An ultrathin wideband angularly stable frequency selective surface (FSS) bandpass filter covering the S-C bands was designed and carefully investigated in this paper. The filter structure comprised a multilayer bandpass metasurface obtained by interposing an ultrathin dielectric substrate between two miniaturized FSS layers.

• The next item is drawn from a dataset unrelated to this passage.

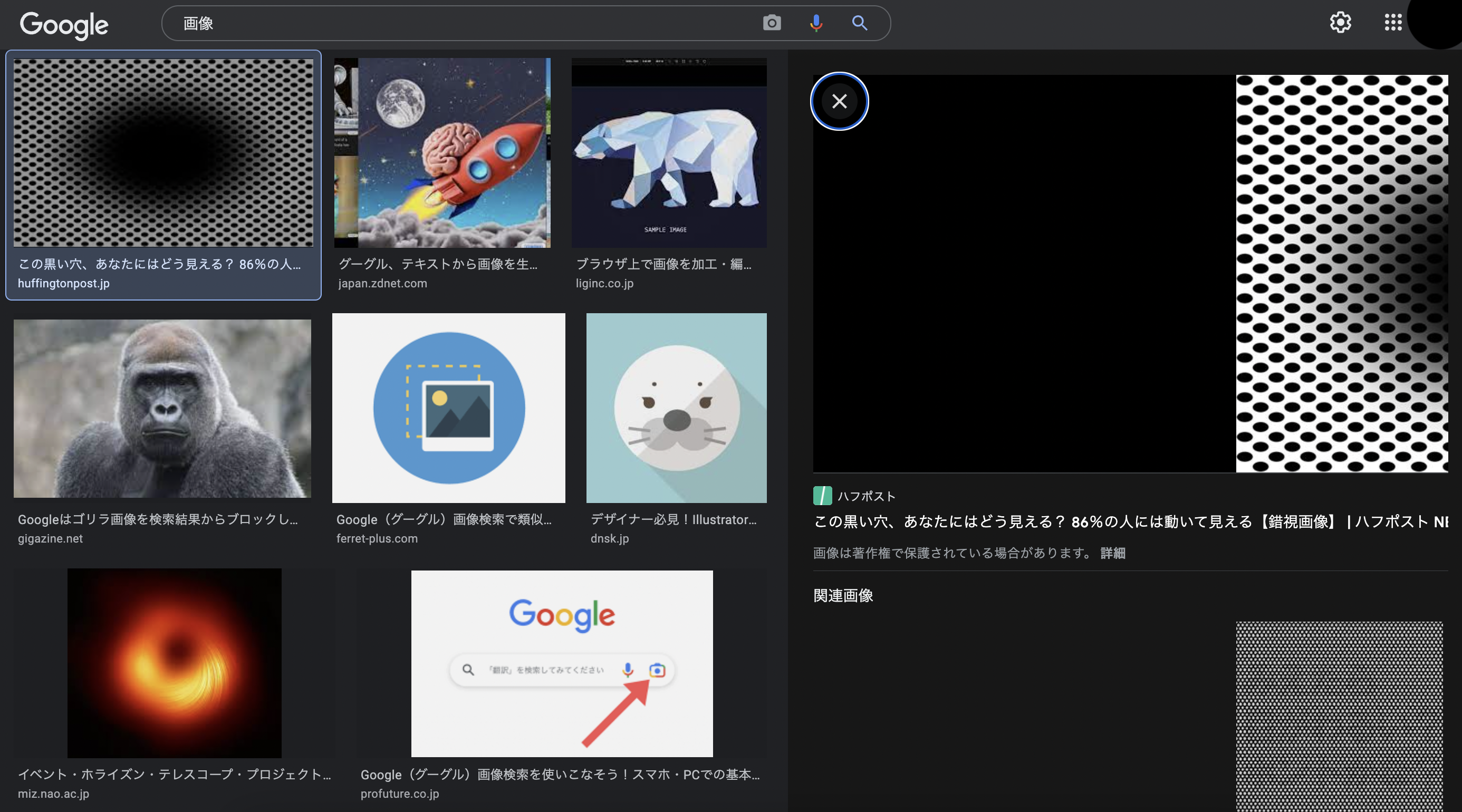The height and width of the screenshot is (812, 1462).
Task: Open the Google apps grid
Action: pos(1393,23)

An analytical synthesis procedure was derived by relying on an equivalent circuit model based on the transmission line theory. A prototype was designed, fabricated, and experimentally characterized for validation of the design procedure. The measured results showed good consistency with the ones obtained from the full wave simulations, thus verifying the effectiveness of the design strategy. The proposed filter exhibited a −3 dB transmission band spanning from 2 to 6.76 GHz (a 108.7% fractional bandwidth), also proving a stable response under incidence angles up to 40°.

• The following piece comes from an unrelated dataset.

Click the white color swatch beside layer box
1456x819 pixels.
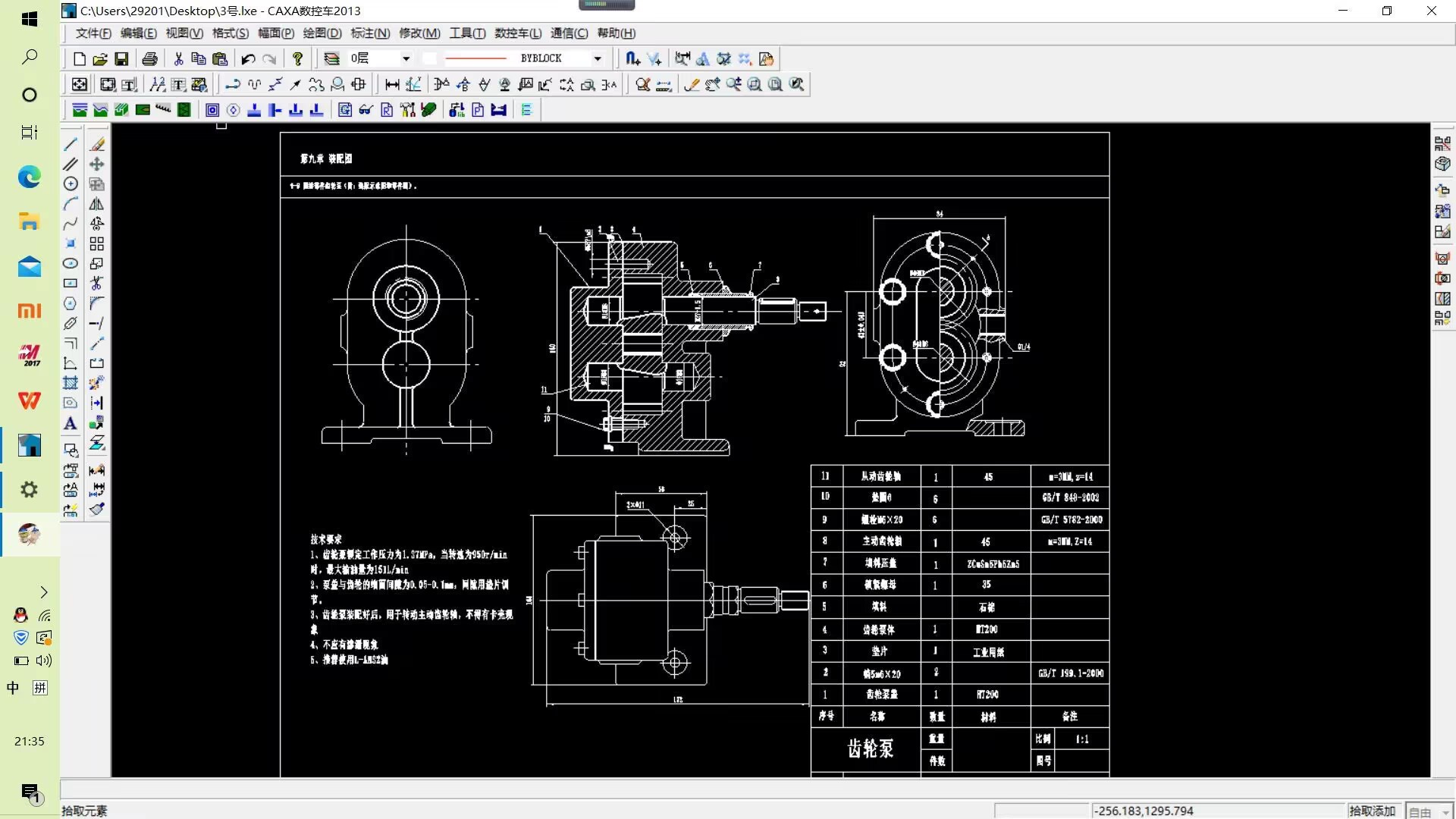pyautogui.click(x=430, y=58)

The aforementioned configuration, due to its exceptional attributes of wideband flat bandpass, low profile, polarization insensitivity, and angular stability, holds significant potential in the field of electromagnetic shielding and compatibility. Future work will explore the integration of advanced fabrication techniques, such as screen-printing and physical vapor deposition (PVD), to further reduce the thickness of the proposed shielding structure and enhance its adaptability for application-specific requirements. Its versatility makes it suitable for a large variety of applications and contexts, including wireless communication systems, radar technology, and satellite communication platforms, guaranteeing the instrumentation’s safety and efficiency. Given the significance of practical deployment in real-world applications, future research efforts will also focus on systematically investigating and enhancing the mechanical and electromagnetic robustness of the proposed radome. Particular attention will be devoted to its integration as a conformal coating on target platforms operating in complex environments, such as the fuselage of unmanned aerial vehicles (UAVs), thereby ensuring reliable and seamless functionality in mission-critical scenarios.